The experiment involved using confocal scanning laser ophthalmoscopy in vivo imaging. The excitation was set at 488 nm and emission was 500–700 nm and for NIR excitation was 790 nm and emission was >810 nm.

AF was conducted in 21 eyes of 18 GA patients. Dr Schmitz-Valckenberg claims, "The confocal scanning laser ophthalmoscope optimally addresses the challenges of reflectance and fluorescence imaging over large retinal areas - both in the human and rat animal model. In this study, the Heidelberg Retina Angiograph 2 was used. No other system was evaluated."

"It makes a lots of sense that the use of different excitation and emission wavelengths would lead to the detection of fluorescence from a different source. The current study adds data to the current understanding that blue AF is mainly originated from lipofuscin while NIR AF is derived from melanin."

Albino and pigmented rats underwent in vivo and post-mortem imaging with the same device. An additional customised magnification lens was used to image Cryostat-prepared retinal cross-sections. The last phase of the experiment involved recording a cross-section of a 49-year-old human donor eye.

Emerging research tool

"The investigation confirmed that the anticipated results matched the actual results. Previous studies indicated that the near-infrared fluorescence signal was derived from the choroid and retinal pigment epithelium. At the same time, it was assumed that the signal strength was relatively low compared to other retinal imaging modalities," said Dr SchmitzValckenberg.

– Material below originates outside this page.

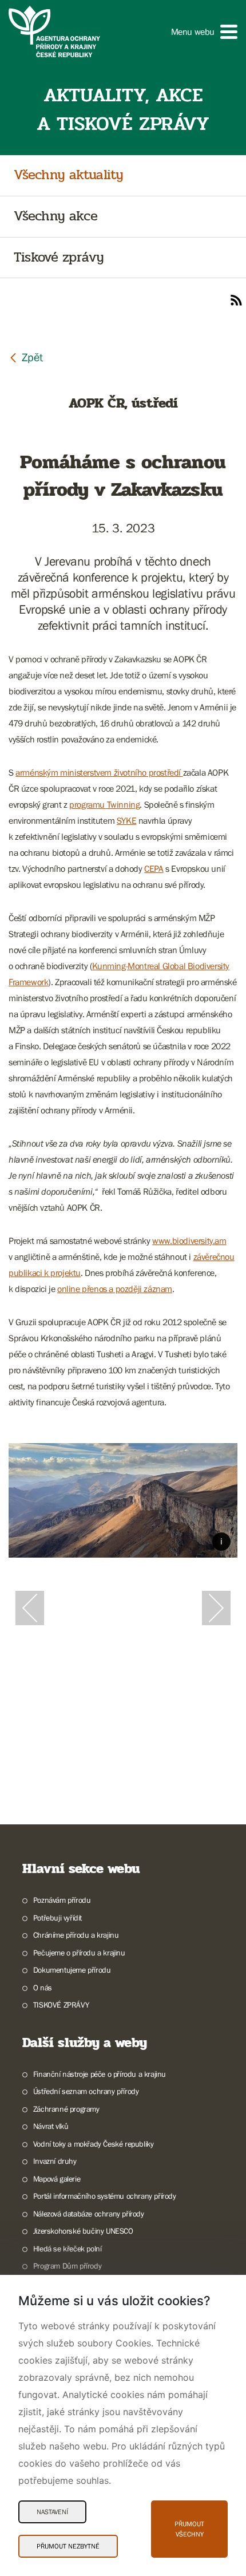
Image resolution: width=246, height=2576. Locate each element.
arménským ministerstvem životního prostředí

The data suggests that selective imaging of melanin has a lot to offer when it comes to new applications in retinal diseases. Dr Schmitz-Valckenberg explained, "Alterations in metabolisms of melanin are assumed in many different retinal disorders. Currently, NIR AF imaging can be regarded as an emerging research tool."

This is an exciting revelation in the field of retinal imaging because the study has emphasized the claim that melanin is the main source of NIR AF in the healthy retina. Dr Schmitz-Valckenberg said, "Increased NIR AF intensities within the junctional zone in GA eyes could represent a significant build up of melanolipofuscin. This could certianly pinpoint and reflect disease acitivty."